Most Attacks Not Publicized

Kidnappings and other attempted extortion are known in the industry as “wrench attacks,” named after a cartoon in a comic called XKCD.

The cartoon shows a “crypto nerd” imagining he would thwart any theft attempt with high-level encryption, only to be hit over the head with a $5 wrench and being forced to hand over the password.

“You can have a crazy level of mathematical security around your data, your private keys, whatever. But if we’re able to bypass it nearly instantaneously, then that’s a major weakness in your setup,” Lopp said.

There has been a string of wrench attacks in recent years, including one on May 3 in which the father of a cryptocurrency investor was rescued by police near Paris.

Fabrice Gardon, the director of the judicial police, told radio station RTL that one of the victim’s fingers had been cut off during the ordeal. The victim is yet to be named. Seven people were arrested in connection with that incident.

It occurred four months after kidnappers mutilated the hand of David Balland, the co-founder of cryptocurrency firm Ledger, during a separate abduction and ransom incident.

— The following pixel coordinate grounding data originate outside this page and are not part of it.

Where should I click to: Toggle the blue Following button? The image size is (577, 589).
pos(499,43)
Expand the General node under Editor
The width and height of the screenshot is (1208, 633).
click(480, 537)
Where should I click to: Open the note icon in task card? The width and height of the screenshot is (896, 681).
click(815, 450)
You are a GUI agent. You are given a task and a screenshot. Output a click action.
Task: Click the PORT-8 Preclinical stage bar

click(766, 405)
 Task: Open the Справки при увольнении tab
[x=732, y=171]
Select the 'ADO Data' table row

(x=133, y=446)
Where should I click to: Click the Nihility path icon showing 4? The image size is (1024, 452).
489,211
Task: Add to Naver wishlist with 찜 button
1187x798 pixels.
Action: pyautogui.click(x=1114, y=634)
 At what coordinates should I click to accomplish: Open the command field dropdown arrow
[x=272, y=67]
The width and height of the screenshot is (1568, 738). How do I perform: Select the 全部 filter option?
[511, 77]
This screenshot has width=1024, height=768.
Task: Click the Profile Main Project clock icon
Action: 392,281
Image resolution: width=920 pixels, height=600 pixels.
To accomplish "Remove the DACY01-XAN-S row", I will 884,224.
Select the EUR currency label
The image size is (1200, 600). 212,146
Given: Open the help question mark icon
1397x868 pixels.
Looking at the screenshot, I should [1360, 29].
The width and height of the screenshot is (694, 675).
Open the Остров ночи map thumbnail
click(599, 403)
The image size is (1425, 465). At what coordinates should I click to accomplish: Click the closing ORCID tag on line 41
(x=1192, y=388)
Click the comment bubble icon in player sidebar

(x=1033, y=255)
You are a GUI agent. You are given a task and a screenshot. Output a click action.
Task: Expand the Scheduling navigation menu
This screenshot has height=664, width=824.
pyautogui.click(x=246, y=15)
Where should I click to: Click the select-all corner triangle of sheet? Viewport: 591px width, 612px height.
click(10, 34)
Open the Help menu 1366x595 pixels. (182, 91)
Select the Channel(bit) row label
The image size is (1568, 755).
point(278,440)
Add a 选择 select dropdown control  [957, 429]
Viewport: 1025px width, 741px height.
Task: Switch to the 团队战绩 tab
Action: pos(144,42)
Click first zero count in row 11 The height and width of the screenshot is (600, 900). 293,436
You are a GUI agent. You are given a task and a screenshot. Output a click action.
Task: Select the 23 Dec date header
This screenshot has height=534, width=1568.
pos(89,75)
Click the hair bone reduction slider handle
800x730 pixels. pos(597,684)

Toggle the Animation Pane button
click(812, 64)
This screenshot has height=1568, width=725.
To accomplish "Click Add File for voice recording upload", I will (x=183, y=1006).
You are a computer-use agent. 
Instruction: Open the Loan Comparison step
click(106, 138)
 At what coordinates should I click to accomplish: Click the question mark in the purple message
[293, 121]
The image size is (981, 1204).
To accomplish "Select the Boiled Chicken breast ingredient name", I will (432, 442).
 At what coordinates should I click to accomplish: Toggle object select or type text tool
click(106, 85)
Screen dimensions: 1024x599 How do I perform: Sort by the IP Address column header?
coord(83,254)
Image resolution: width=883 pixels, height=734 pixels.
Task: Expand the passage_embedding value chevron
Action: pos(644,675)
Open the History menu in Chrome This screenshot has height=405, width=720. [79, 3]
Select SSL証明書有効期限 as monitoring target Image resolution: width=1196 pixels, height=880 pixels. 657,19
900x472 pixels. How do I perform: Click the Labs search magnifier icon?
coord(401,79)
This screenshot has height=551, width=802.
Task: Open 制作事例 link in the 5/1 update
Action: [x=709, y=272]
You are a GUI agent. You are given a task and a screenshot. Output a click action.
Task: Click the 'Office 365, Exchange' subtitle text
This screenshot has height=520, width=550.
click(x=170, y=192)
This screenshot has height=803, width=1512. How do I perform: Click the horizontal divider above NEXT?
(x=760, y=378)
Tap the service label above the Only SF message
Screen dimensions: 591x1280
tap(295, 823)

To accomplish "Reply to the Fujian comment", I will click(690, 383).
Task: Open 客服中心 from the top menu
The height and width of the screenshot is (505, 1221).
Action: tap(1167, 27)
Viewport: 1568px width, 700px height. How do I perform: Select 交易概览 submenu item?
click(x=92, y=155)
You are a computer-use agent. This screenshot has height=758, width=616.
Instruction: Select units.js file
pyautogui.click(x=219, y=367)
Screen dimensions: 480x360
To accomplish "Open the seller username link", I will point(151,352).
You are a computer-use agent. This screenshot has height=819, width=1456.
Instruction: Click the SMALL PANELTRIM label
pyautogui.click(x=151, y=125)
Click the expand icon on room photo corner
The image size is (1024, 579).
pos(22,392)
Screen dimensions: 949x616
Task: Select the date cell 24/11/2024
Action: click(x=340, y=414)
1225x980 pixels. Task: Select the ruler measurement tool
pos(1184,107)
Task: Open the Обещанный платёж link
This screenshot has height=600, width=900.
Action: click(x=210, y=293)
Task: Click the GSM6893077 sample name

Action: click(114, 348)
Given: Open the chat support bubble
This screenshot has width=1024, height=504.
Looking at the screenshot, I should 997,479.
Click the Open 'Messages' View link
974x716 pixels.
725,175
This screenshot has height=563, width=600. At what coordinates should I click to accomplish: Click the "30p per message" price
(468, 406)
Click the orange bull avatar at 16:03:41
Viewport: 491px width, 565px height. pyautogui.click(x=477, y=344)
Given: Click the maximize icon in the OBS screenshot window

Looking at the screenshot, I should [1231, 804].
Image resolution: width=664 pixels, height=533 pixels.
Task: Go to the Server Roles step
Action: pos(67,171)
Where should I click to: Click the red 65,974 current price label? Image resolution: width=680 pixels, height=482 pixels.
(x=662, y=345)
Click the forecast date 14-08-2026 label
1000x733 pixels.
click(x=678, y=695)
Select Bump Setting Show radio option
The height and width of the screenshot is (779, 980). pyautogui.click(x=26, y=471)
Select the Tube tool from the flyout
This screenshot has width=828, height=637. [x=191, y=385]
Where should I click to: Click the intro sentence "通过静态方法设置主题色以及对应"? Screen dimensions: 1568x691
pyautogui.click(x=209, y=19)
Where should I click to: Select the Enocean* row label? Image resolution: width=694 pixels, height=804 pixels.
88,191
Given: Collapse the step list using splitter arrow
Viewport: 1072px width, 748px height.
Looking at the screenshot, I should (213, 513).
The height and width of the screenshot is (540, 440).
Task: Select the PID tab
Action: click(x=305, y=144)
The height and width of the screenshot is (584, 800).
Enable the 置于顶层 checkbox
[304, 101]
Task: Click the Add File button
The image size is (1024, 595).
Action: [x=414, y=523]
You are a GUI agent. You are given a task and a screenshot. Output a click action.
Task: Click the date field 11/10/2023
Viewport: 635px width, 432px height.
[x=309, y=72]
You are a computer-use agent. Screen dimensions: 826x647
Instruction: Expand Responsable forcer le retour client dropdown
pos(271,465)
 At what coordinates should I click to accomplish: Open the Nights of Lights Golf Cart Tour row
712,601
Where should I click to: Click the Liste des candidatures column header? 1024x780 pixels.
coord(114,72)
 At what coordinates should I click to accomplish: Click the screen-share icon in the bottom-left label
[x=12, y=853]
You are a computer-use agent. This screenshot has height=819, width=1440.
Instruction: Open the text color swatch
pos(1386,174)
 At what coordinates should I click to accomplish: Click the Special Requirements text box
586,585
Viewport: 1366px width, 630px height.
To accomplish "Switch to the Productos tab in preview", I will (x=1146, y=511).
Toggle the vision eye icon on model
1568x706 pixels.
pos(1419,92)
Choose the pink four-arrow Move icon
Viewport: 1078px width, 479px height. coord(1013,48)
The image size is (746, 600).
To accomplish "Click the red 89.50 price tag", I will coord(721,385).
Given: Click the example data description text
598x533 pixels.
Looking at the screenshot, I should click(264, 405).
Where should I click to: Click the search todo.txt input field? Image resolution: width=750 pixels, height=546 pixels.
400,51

In November 2024, Dean Skurka, the CEO of Toronto-based cryptocurrency firm WonderFi, was kidnapped and then released after paying a $1 million ransom.

In June 2024, a British crypto investor posted on social media—a post that has since been deleted—that he had been attacked by three men with machetes, who forced him to open his ledger and then transferred out all of his cryptocurrency.

In 2022, Aiden Pleterski, the self-proclaimed “Crypto King,” was kidnapped at gunpoint in downtown Toronto, beaten, and held captive for three days.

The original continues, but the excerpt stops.